By Dr Martin Cohen & Julia Cooper (Wild about Australia)

 

Little Red Flying Foxes belong to a group of bats known as Megachiroptera. These bats are very different to the usually smaller, insect-eating bats (known as Microchiroptera). Unlike the insect-eating bats, flying foxes do not use echolocation but rely on their excellent colour, stereo eyesight and keen sense of smell to track down flowers and fruit that make up their vegetarian diet.

 

Flying foxes, or fruit bats, are found in tropical areas throughout the world. Australia has a good diversity with five flying foxes and three smaller tube-nose fruit and blossom bats. They forage all night flying many kilometres away from their daytime roost in search of food. During the day, flying foxes roost in the tops of trees, fanning themselves with their wings when exposed to the harsh sun and occasionally wrapping themselves up in their wings when they sleep.

 

The smallest of the flying foxes in Australia is the Little Red. Their fur is rich reddish-brown with a greyish head.

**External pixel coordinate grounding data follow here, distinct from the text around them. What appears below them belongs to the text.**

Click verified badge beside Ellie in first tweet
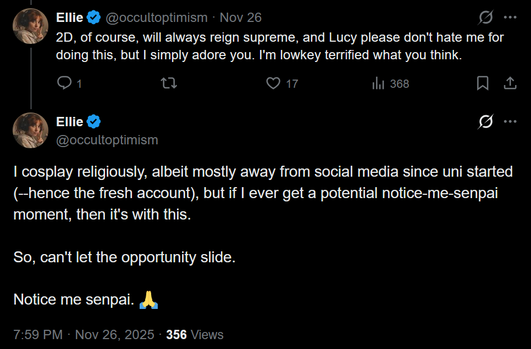531x349 pixels. click(94, 18)
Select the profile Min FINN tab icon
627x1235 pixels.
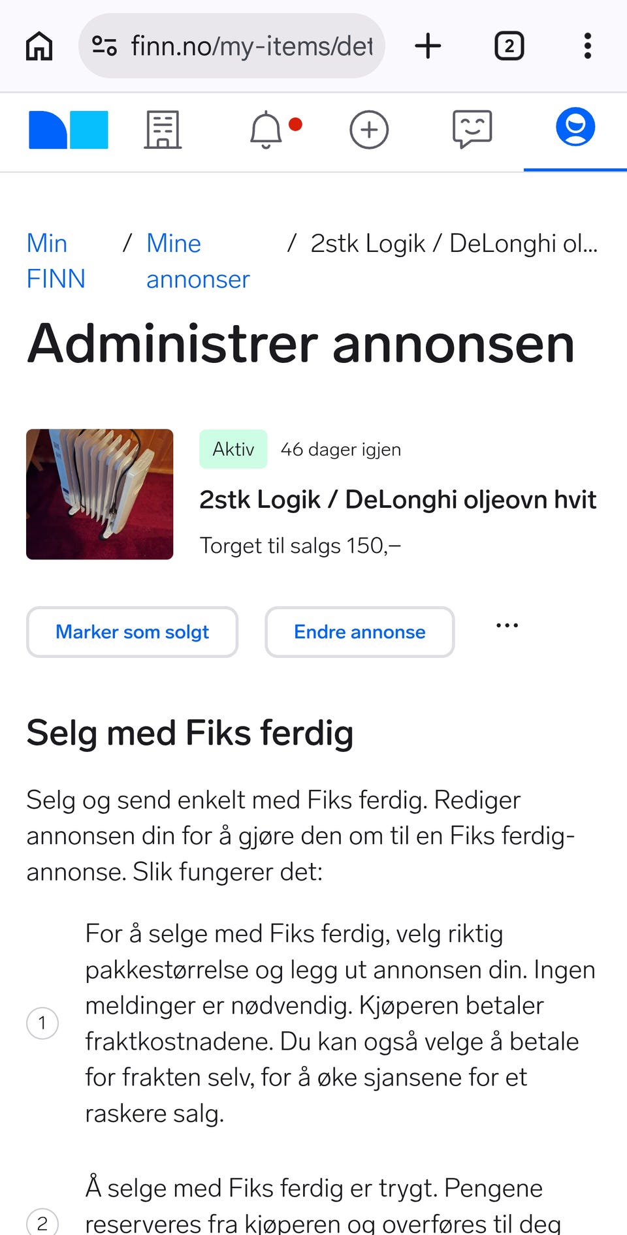point(575,127)
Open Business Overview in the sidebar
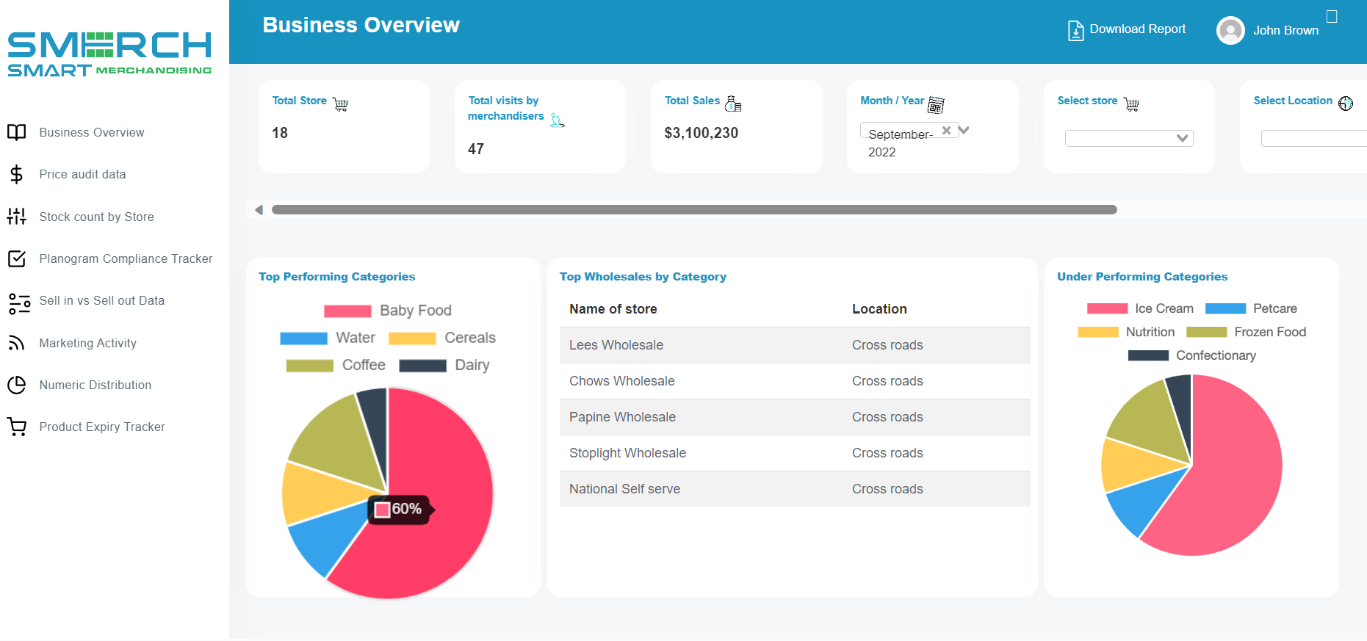This screenshot has width=1367, height=641. (x=92, y=133)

Their wings are also red brown and translucent in flight. For much of the year these bats are nomadic, with colonies following the availability of their sporadic food source. However, they often congregate in large numbers, often beside water, with over a million individuals within a camp in some parts of Northern Australia. They feed almost entirely on blossom and therefore range over a wide variety of habitats from semi-arid to tropical and temperate woodlands, paperbark swamps and monsoon forests.

 

The wide variety of habitats and forest contained on Cape York Peninsula offers the Little Red Flying Foxes an excellent selection of blossom at most times of the year. They will travel over 30 kilometres a night in search of their food.

 

The largest congregation of Little Red Flying Foxes (or any mammal for that matter) in Australia is on the western edge of Lakefield National Park immediately adjacent to Mary Valley Station. Up to five million of these bats may be roosting here in early summer, around November, when mating commences. Watching them fly out over Mary Valley Station on dusk is an exhilarating experience and one of the world’s greatest wildlife spectaculars.